Thank you, Matt, and good afternoon to all those listening today. We delivered an outstanding start to the year, despite the evolving dynamics related to tariffs and the regulatory environment. Growth accelerated for the fourth consecutive quarter year-over-year, driven by strength in our core businesses and expanding data center and AI momentum.

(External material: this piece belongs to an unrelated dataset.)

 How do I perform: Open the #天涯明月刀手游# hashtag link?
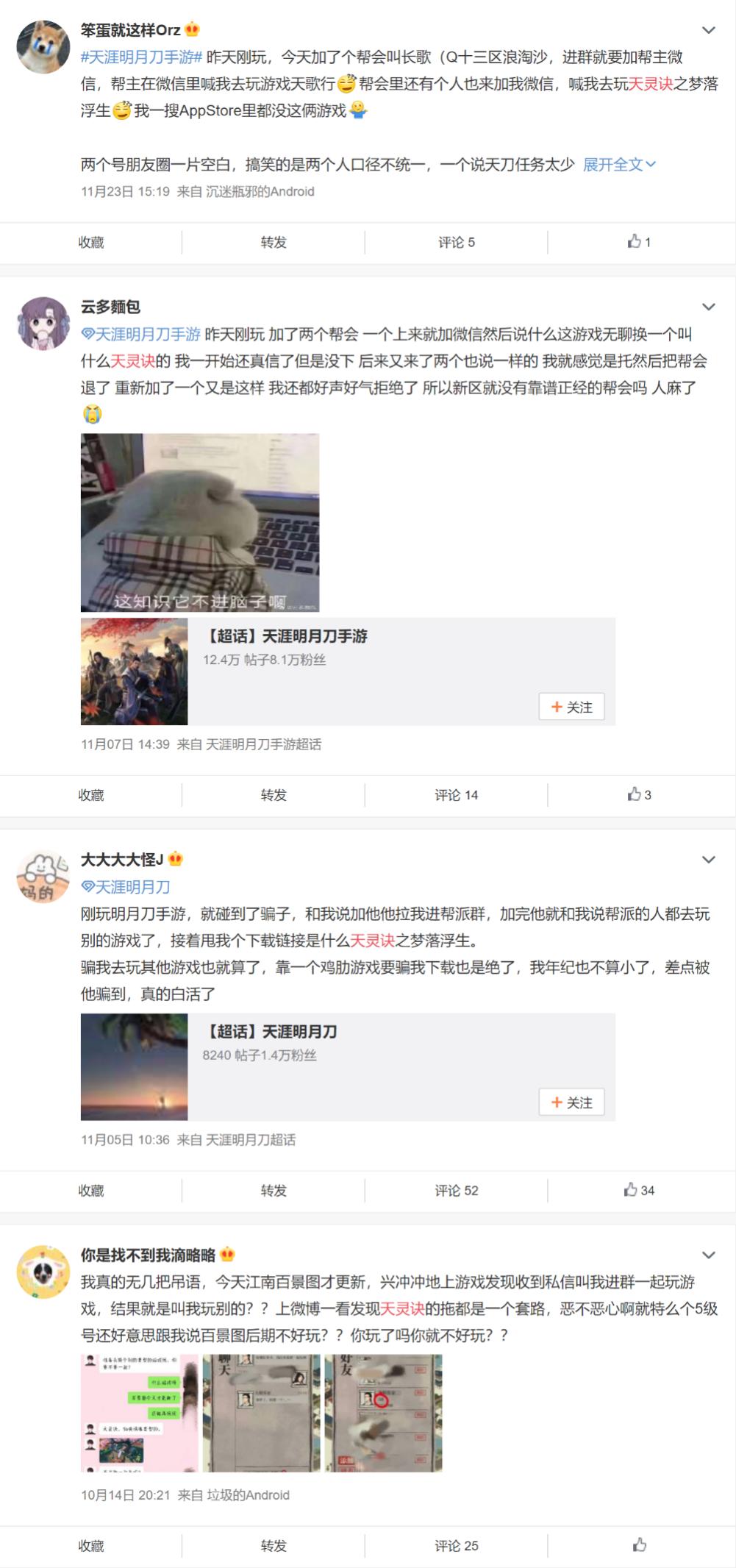tap(141, 57)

Revenue and EPS both exceeded consensus estimates as Instinct AI Accelerator, Epic, and Ryzen CPU sales grew significantly year-over-year. As a result, first quarter revenue increased 36% year-over-year to $7.4 billion, as our data center and client and gaming segments both grew by a large double-digit percentage. We expanded gross margin year-over-year for the fifth straight quarter and increased net income by 55%, driven by a higher overall percentage of data center product sales and a richer Ryzen processor mix. Despite the uncertain macroeconomic backdrop, our first quarter performance highlights the strength of our differentiated product portfolio and execution, and positions us well for strong growth in 2025. Turning to the segments, data center segment revenue increased 57% year-over-year to $3.7 billion.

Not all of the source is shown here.